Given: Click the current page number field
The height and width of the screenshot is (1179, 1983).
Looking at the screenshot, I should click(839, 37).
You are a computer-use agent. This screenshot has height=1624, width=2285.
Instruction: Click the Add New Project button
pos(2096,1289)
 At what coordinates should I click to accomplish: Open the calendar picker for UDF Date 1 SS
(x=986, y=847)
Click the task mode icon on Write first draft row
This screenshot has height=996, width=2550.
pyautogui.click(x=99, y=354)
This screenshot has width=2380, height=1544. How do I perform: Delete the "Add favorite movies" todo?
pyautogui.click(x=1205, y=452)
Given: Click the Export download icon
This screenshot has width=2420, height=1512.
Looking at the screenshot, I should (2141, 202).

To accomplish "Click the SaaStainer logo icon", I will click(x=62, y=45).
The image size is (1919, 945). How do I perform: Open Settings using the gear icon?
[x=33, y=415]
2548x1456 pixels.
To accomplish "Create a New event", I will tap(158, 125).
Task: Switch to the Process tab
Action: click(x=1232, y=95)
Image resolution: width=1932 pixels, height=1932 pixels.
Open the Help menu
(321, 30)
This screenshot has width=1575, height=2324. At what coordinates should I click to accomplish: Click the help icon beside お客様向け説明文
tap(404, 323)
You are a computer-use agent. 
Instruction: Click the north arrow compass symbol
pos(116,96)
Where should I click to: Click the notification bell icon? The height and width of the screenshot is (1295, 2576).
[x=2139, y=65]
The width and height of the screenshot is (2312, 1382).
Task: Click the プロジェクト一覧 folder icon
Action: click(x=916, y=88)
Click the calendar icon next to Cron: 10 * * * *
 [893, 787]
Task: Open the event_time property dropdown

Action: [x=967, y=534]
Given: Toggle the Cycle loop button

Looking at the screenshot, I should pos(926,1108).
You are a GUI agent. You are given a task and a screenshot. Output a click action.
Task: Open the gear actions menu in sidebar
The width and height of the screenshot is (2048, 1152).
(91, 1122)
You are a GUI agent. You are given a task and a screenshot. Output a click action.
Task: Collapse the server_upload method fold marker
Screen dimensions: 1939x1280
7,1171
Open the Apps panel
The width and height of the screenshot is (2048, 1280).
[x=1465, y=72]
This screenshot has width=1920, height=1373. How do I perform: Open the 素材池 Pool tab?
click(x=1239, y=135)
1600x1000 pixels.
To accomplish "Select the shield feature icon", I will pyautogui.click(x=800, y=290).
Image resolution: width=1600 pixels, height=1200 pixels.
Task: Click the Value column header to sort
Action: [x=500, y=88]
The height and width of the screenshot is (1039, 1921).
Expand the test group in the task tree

************

• **WHAT THE TASK REQUIRES**
Using the entries above, return exactly the lines from the line with "You are a computer-use agent. This" to the line with "Given: Click the Export download icon", counting both of those lines.

• **TASK ANSWER**
You are a computer-use agent. This screenshot has height=1624, width=2285.
Instruction: Click the Add New Project button
pos(2096,1289)
 At what coordinates should I click to accomplish: Open the calendar picker for UDF Date 1 SS
(x=986, y=847)
Click the task mode icon on Write first draft row
This screenshot has height=996, width=2550.
pyautogui.click(x=99, y=354)
This screenshot has width=2380, height=1544. How do I perform: Delete the "Add favorite movies" todo?
pyautogui.click(x=1205, y=452)
Given: Click the Export download icon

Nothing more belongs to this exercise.